Rename "screenshot" to "image" in the items starting at the line containing "The height and" and ending at the line containing "x-tick-label: Jul 2 is", and give back only those lines with nothing else changed.

> [MATERIAL FOR THE TASK]:
___
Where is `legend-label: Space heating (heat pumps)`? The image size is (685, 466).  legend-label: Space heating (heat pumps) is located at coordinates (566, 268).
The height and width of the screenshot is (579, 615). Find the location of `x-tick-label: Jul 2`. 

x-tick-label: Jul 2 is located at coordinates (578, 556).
___
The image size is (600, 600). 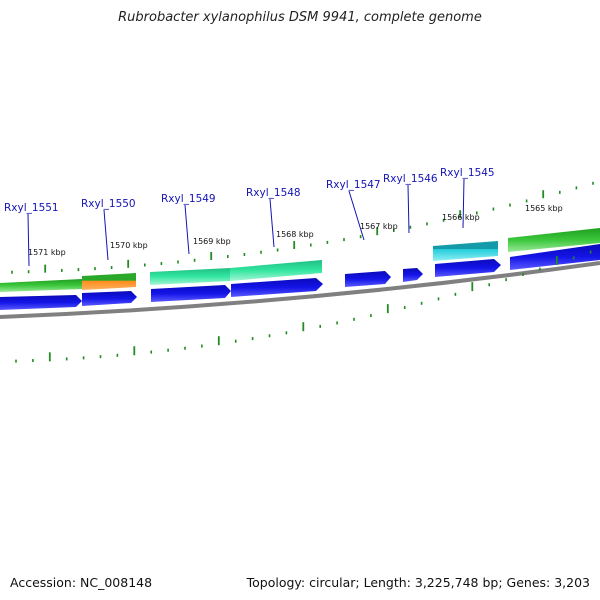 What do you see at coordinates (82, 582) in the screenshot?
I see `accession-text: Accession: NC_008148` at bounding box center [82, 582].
___
> [PROBLEM SOLUTION]:
The height and width of the image is (579, 615). Find the location of `x-tick-label: Jul 2`. 

x-tick-label: Jul 2 is located at coordinates (578, 556).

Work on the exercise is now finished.